Circuitously - after enough twists, turns and hairpin bends to almost match a Formula One racetrack - he arrives at a decision to join hands with his ex and bring down his boss. What he wants now is to leave the world a somewhat cleaner place for his daughter, an aim that elevates the show to a guilt-free pleasure.

It sets you free to enjoy all of his dirty tricks, knowing he has just cause for double-crossing the other crooks in suits.

The other two K-dramas of the week, Four Legendary Witches and Healer, follow more well-trodden paths.

In episode one, both shows end with the classic Cupid-at-work moment: boy sees girl, girl accidentally falls into boy's arms. By episode two, at least one protagonist on each show is revealed to be looking for his or her birth parents.

And you see why Hong Kong actor Wayne Lai, defending broadcaster TVB's lack of innovation, has protested that K-dramas have plots out of mouldy Cantonese melodramas too.

The thing is, even a mid-range Korean women's melodrama can be greater than the sum of its plot points. It can tell a story not of things that happen to people, but of the people the things happen to.

Four Legendary Witches, for example, paints with a few deft strokes characters you can care about.

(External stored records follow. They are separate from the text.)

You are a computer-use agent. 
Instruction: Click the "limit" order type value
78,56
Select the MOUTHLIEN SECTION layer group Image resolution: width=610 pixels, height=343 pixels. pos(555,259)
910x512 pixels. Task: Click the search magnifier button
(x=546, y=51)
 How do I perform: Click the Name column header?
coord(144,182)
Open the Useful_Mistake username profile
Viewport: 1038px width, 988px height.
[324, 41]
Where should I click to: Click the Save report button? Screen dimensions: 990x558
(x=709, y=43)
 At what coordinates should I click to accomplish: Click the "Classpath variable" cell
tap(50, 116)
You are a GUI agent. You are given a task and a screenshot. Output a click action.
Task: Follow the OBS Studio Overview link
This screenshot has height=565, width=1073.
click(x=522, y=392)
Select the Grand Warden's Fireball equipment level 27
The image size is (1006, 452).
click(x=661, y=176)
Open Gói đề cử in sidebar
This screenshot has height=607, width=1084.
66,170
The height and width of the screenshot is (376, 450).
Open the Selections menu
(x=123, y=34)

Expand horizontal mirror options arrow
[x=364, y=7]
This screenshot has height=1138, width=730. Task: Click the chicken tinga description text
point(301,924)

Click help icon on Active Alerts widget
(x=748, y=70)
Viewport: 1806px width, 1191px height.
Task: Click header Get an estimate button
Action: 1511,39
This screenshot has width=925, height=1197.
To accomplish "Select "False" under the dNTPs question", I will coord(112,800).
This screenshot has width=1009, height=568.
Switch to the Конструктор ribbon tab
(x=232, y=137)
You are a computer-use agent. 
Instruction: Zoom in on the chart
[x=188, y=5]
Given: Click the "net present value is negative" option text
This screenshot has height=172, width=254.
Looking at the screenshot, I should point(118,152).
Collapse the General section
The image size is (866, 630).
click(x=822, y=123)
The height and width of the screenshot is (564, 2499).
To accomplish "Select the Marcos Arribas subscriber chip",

It introduces one of the title characters (Ko Doo Sim), a murder convict who is stiff and slow when she is released for a day near the end of a 30-year prison sentence.

She is being given a taste of what her life will be like when she is freed, but she is bewildered and discouraged when she visits her one friend outside, a retired prison guard, and finds she can't even make the same soup she once made for her family every day. She can't quite put her finger on it, but her soup is weird now. It's different.

She is vaguely upset, until the friend tries to assure her the soup is okay and she has a little meltdown. She has been emptied out by all her time behind bars, she tells him, and she is afraid there is nothing left of her to restart her life.

In a flash, a portrait of the displaced wife and mother she is emerges. You feel for her, and your expectation that she will soon be reunited with her son, a baker, based on the hints sprinkled over the show, is sweet.

Healer is a different show altogether, despite some plot similarities. It is more of a souffle of action and romance: airy, sassy and hardly weighed down by the slice of history the characters share.

Some time in the 1980s, a group of friends ran an illegal, pro-democracy radio station out of a van, but it all ended in tears.

In the present, a private operative (Ji Chang Wook) - a secret agent of sorts who works for a mysterious middle-aged woman - has been assigned a job of spying on an online tabloid reporter (Park Min Young), and he learns they may both be connected to the radio pirates.

It isn't something he and the show worry their pretty little heads about, though.

Rather, the show is more about maintaining a smooth, sexy vibe, as he glides through the night with his parkour moves, watches her from a roof, and insinuates himself into her daily routine as a journalist.

Has stalking ever been more romantic? The show has turned it into an immersive game, and you are all invited to plug and play.